Die Schulden Griechenlands aber stehen auch bei Münchau im Zentrum seiner Überlegungen über ein mögliches Scheitern des Euro. Damit aber sitzt er in derselben Schuldenfalle fest wie die Bundeskanzlerin und die von ihm einer kritischen Betrachtung unterzogenen deutschen Medien. Münchau befürchtet nichts mehr als:
“In dieser Gemengelage werden wir bald in eine Debatte geraten, die Merkel und Wolfgang Schäuble um jeden Preis verhindern wollten – um die Beteiligung des öffentlichen Sektors an einem griechischen Schuldenschnitt. Ich kenne keinen Experten, der das jetzt noch für vermeidbar hält. Die Debatte, ob das Schuldenziel von 120 Prozent im Jahre 2020 oder 2022 erreicht wird, ist an Naivität kaum zu überbieten. Griechenland wird weder das eine noch das andere Ziel erreichen.

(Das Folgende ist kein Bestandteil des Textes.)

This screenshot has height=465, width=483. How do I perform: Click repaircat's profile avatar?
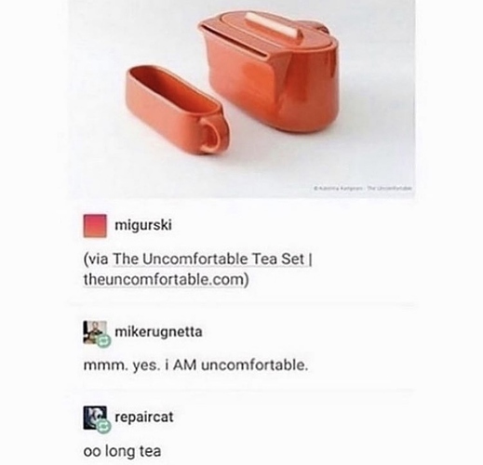click(94, 418)

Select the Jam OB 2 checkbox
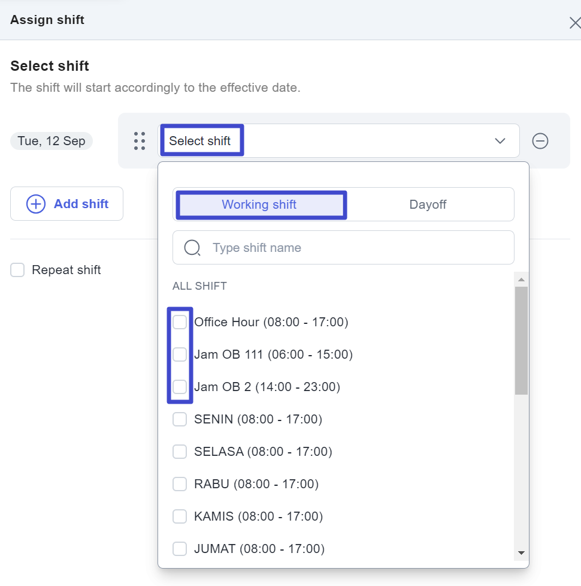click(x=180, y=387)
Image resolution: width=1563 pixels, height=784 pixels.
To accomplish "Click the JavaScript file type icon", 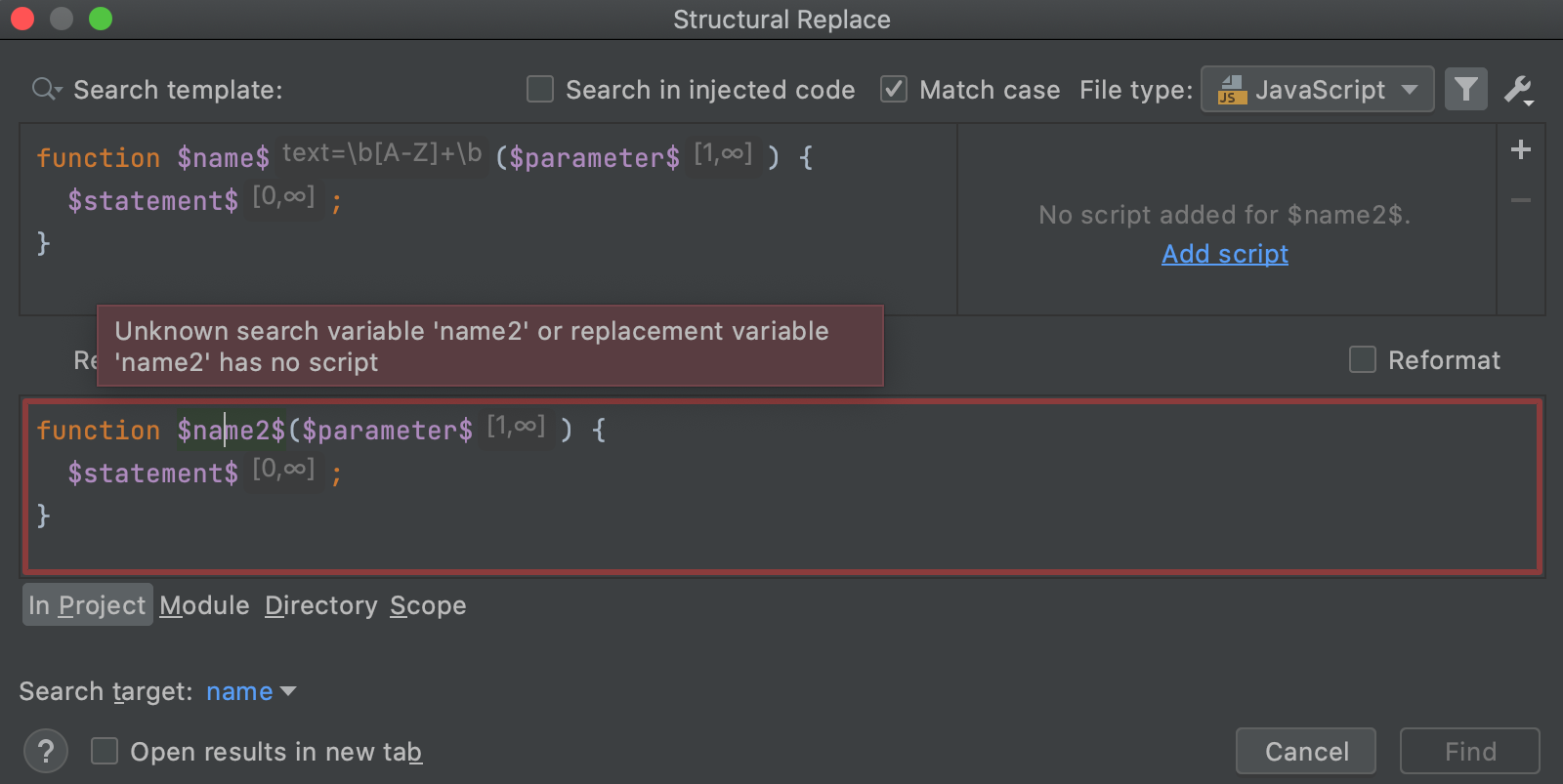I will click(x=1232, y=90).

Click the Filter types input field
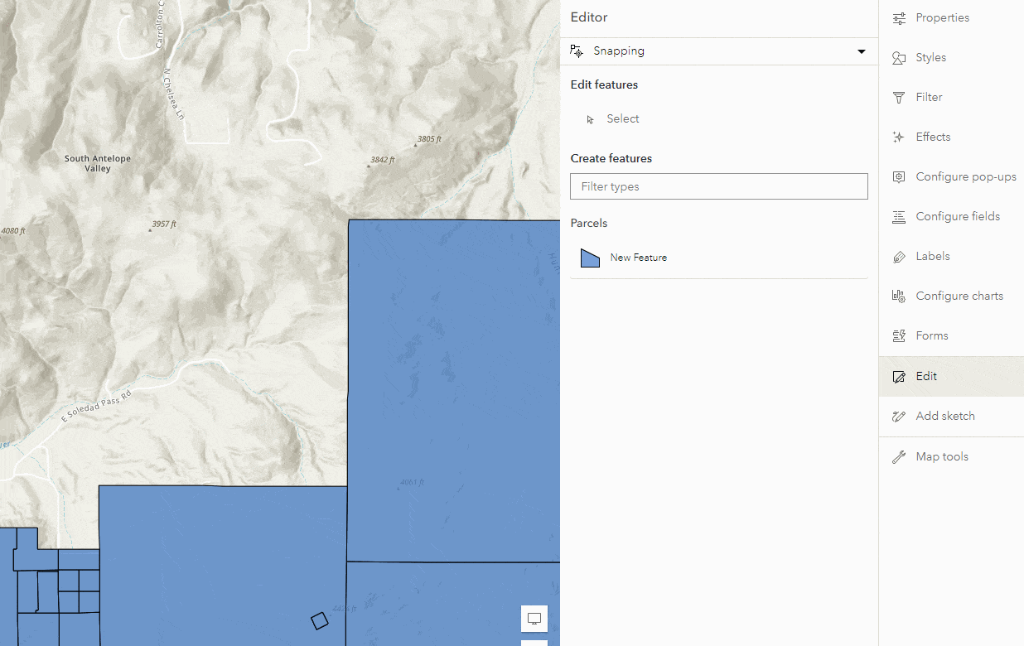pos(718,186)
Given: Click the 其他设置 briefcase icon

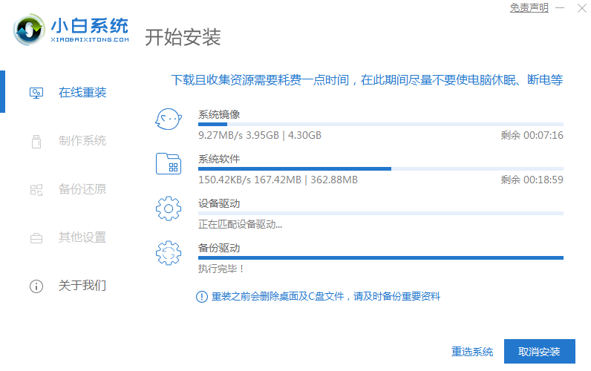Looking at the screenshot, I should click(36, 237).
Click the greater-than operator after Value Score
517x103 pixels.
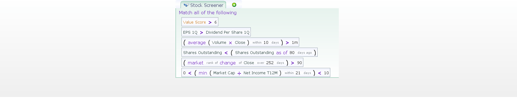pos(210,22)
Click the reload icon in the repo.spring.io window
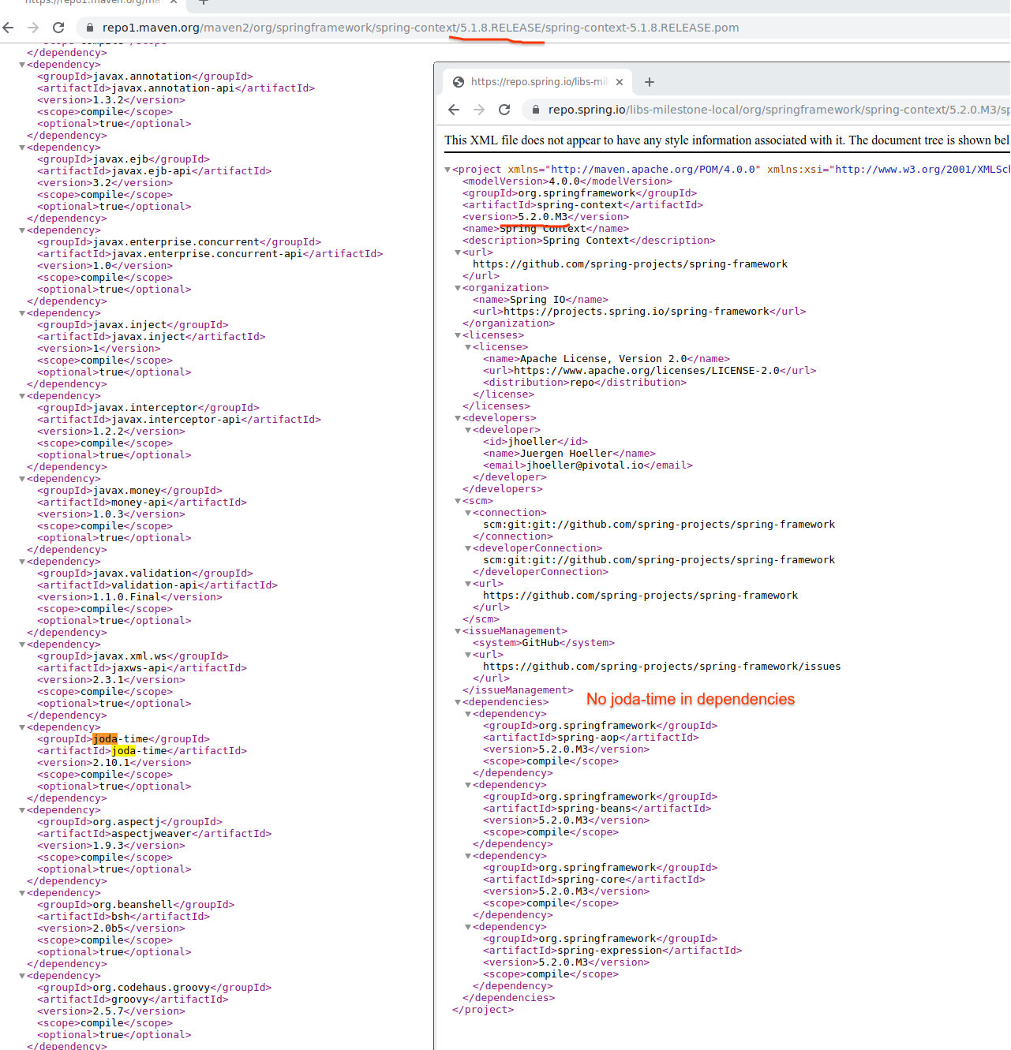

Insolvenz ist, wenn es nicht mehr geht, beim besten Willen nicht.”
Und er schlussfolgert:
“Es gibt jetzt nur noch drei theoretische Auswege für Griechenland: Austritt, Schuldenschnitt oder Schuldenvergemeinschaftung. Wer meint, die Griechen sollten doch einfach ihre Schulden zurückzahlen, lügt sich und anderen etwas vor. Es ist aber die offizielle Strategie der europäischen Finanzminister, die sich zu Anfang der Woche darauf einigten, das Leid der Griechen um noch mal zwei Jahre zu verlängern. Im nächsten Jahr wird man dann erneut feststellen, dass die Annahmen, die den Rechnungen zu Grunde lagen, wieder einmal zu optimistisch waren. Ich schätze, dass man die Stunde der Wahrheit nicht einmal bis zur Bundestagswahl hinauszögern können wird.
Für eine Umschuldung oder eine anderweitige Vergemeinschaftung der Schulden, bedarf es eines politischen Konsenses, den es in Deutschland einfach nicht gibt. Die Bücherliste von Amazon zeigt mir, dass wir längst jenseits einer Lösung sind.”
Münchau stellt zwar zurecht fest: “Im nächsten Jahr wird man dann erneut feststellen, dass die Annahmen, die den Rechnungen zu Grunde lagen, wieder einmal zu optimistisch waren.” Warum das so ist kann er aber nicht erklären, weil seine oben zitierten “theoretischen Auswege für Griechenland” am eigentlichen Problem vorbeigehen. Das tun sie, weil Münchau die Verschuldung zum Ausgangspunkt gewählt hat, nicht aber die Ursachen der Verschuldung.
Dabei hätte ihm doch zu denken geben müssen, dass auch der erste Schuldenschnitt für Griechenland rein gar nichts gebracht hat. So wie Münchau jetzt das vermeintliche Problem Griechenlands taxiert und sogar darüber hinaus die Frage eines möglichen Scheitern des Euros, ist dies bereits vor dem ersten Schuldenschnitt Griechenlands geschehen. Das ist ja der eigentliche “Konsens” in den deutschen Medien und bei den politischen Entscheidungsträgern: Der Fokus auf Griechenland und der Fokus auf die Staatsschulden.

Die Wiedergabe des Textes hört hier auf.